# Given request
Reproduce the items without any changes, starting at the line that contains "Given: Open Crypto ETFs Net Flow info icon" and ending at the last line of the items.

# Rows
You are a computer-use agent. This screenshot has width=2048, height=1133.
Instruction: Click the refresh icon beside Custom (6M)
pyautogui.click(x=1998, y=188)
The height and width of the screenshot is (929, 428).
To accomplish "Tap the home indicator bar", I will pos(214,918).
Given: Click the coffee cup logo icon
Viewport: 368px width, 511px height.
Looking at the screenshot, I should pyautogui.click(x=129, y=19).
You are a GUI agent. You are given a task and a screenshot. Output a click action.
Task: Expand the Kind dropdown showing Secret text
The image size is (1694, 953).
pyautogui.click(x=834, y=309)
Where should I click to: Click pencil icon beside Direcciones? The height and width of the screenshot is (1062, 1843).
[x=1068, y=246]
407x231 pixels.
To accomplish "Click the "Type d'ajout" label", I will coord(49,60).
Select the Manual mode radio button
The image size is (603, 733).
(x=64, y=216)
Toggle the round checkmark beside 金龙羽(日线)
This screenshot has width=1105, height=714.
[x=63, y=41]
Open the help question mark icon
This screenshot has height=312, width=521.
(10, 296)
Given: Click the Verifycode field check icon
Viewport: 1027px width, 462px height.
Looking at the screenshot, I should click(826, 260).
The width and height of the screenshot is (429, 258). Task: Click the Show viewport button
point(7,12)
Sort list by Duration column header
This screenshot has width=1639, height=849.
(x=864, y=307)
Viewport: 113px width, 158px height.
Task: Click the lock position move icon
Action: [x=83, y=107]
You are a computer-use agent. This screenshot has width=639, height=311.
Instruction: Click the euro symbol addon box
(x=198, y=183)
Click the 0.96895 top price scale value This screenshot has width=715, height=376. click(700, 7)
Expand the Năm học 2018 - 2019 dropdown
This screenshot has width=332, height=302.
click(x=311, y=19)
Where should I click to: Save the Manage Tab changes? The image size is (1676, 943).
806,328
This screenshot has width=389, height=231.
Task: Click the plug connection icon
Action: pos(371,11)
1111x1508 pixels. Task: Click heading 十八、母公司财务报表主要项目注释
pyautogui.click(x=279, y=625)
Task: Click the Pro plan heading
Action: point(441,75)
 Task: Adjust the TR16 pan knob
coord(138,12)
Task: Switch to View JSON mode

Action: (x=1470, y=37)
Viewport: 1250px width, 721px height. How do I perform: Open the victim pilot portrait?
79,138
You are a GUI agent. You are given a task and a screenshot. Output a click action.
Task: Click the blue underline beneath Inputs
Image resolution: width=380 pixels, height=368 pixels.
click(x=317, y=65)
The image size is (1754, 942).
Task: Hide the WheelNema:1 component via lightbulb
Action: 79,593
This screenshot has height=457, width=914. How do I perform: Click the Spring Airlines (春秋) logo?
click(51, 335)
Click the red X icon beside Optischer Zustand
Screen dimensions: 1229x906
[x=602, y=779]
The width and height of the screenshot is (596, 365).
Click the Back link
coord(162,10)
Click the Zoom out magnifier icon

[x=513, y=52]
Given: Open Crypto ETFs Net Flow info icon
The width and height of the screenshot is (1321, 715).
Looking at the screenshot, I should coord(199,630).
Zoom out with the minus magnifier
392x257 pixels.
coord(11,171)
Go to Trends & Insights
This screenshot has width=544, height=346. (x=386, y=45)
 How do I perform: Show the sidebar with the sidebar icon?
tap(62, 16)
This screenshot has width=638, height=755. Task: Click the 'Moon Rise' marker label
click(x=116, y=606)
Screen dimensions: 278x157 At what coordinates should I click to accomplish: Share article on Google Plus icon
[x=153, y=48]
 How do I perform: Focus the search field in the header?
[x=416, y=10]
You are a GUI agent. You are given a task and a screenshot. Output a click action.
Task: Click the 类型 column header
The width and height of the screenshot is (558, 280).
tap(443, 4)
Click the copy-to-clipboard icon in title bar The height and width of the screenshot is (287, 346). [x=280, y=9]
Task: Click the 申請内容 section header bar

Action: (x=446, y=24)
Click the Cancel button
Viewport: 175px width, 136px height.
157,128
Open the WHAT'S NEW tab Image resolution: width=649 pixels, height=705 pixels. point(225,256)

# Result of the exercise
Given: Open Crypto ETFs Net Flow info icon
The width and height of the screenshot is (1321, 715).
Looking at the screenshot, I should coord(199,630).
Zoom out with the minus magnifier
392x257 pixels.
coord(11,171)
Go to Trends & Insights
This screenshot has width=544, height=346. (x=386, y=45)
 How do I perform: Show the sidebar with the sidebar icon?
tap(62, 16)
This screenshot has width=638, height=755. Task: Click the 'Moon Rise' marker label
click(x=116, y=606)
Screen dimensions: 278x157 At what coordinates should I click to accomplish: Share article on Google Plus icon
[x=153, y=48]
 How do I perform: Focus the search field in the header?
[x=416, y=10]
You are a GUI agent. You are given a task and a screenshot. Output a click action.
Task: Click the 类型 column header
The width and height of the screenshot is (558, 280).
tap(443, 4)
Click the copy-to-clipboard icon in title bar The height and width of the screenshot is (287, 346). [x=280, y=9]
Task: Click the 申請内容 section header bar

Action: (x=446, y=24)
Click the Cancel button
Viewport: 175px width, 136px height.
157,128
Open the WHAT'S NEW tab Image resolution: width=649 pixels, height=705 pixels. point(225,256)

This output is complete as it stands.